◆ **Task prompt**
Your answer should consist of the lines holding "pixels", copied from the material below.

◆ **Exercise data**
<<<<

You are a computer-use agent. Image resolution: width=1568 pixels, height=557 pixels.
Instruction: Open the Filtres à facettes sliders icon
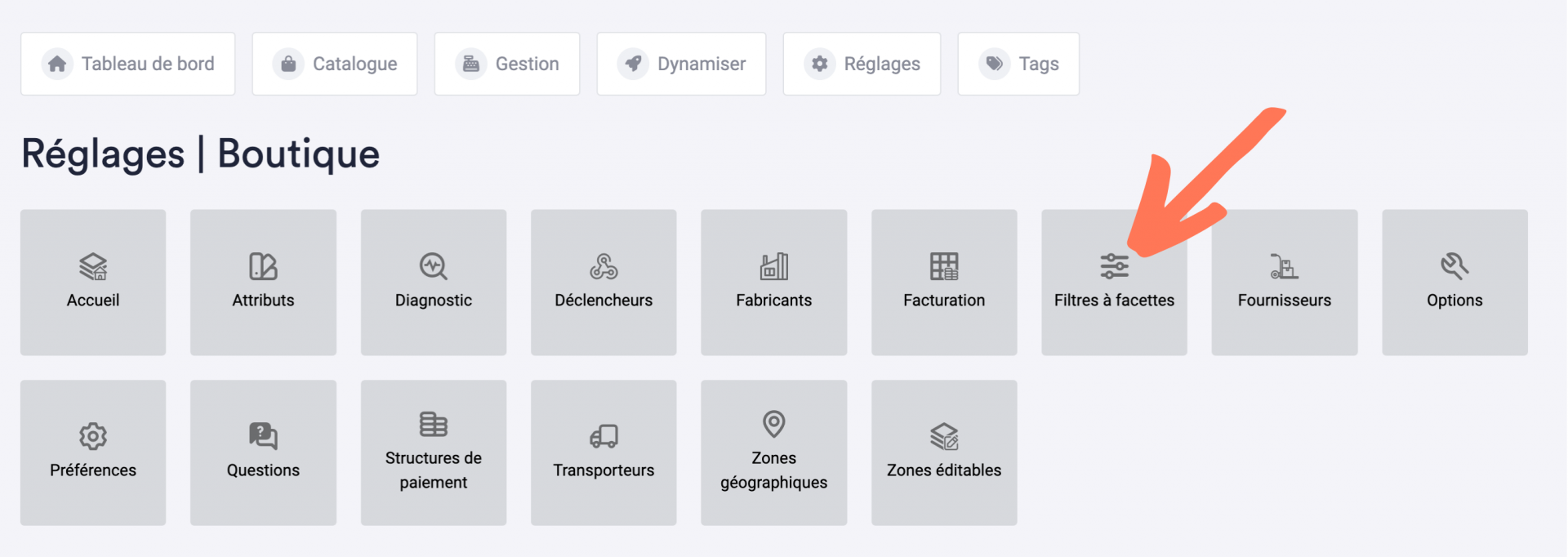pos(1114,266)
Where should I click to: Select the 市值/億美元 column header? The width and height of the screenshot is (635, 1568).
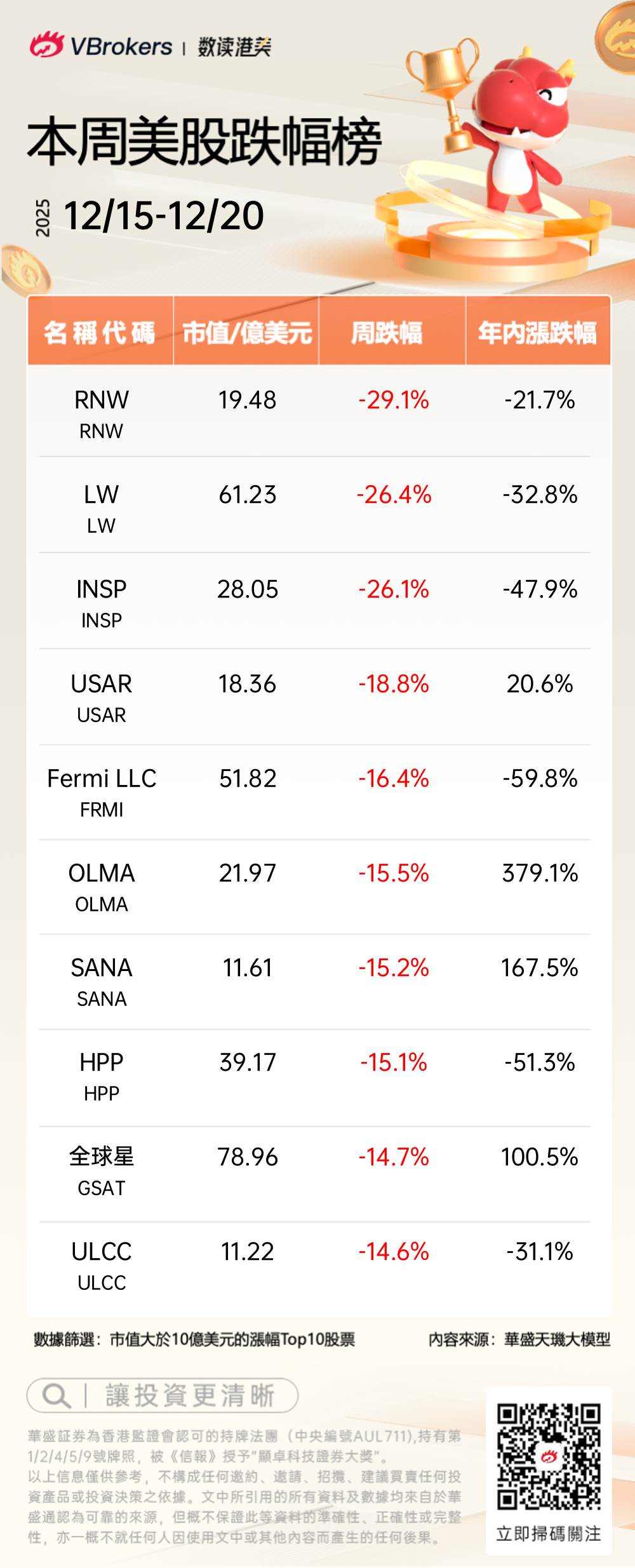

>>>>
<<<<

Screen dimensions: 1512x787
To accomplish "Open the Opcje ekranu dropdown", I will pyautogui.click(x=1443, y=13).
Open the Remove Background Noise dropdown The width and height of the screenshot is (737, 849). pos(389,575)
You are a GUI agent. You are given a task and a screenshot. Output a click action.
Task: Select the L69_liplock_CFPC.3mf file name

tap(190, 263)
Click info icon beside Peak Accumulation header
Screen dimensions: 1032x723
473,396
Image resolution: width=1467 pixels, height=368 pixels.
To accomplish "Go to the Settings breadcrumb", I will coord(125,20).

>>>>
<<<<

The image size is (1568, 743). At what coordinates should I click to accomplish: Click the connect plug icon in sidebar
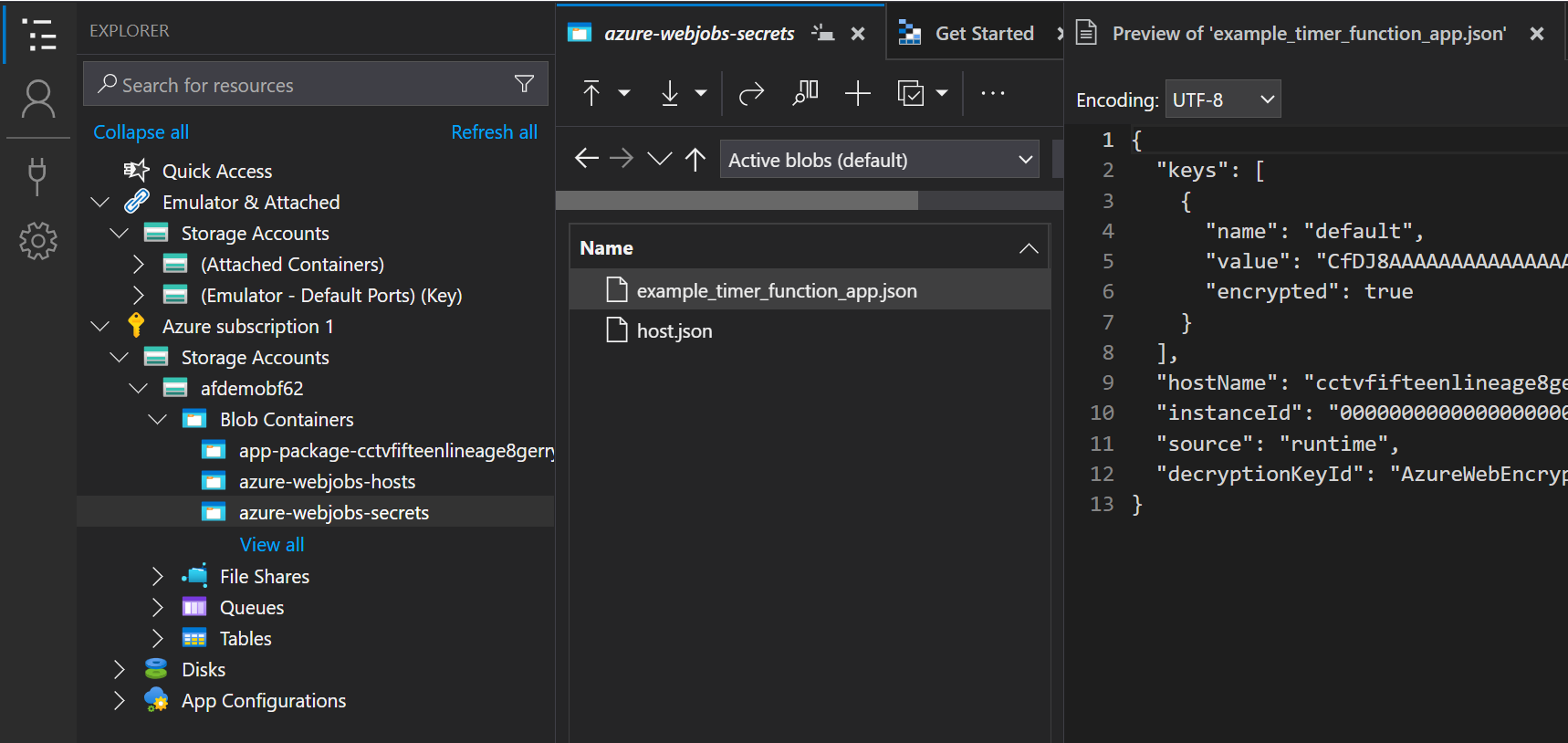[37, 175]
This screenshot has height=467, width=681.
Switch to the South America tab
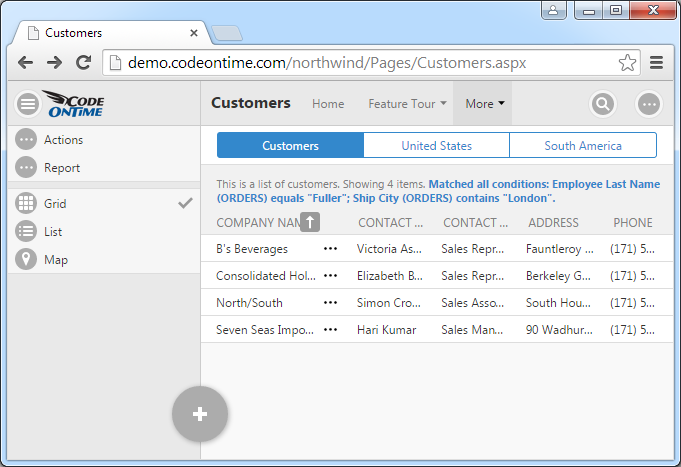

>>>>

◆ **Completed exercise**
You are a computer-use agent. Image resolution: width=1568 pixels, height=557 pixels.
Image resolution: width=1467 pixels, height=368 pixels.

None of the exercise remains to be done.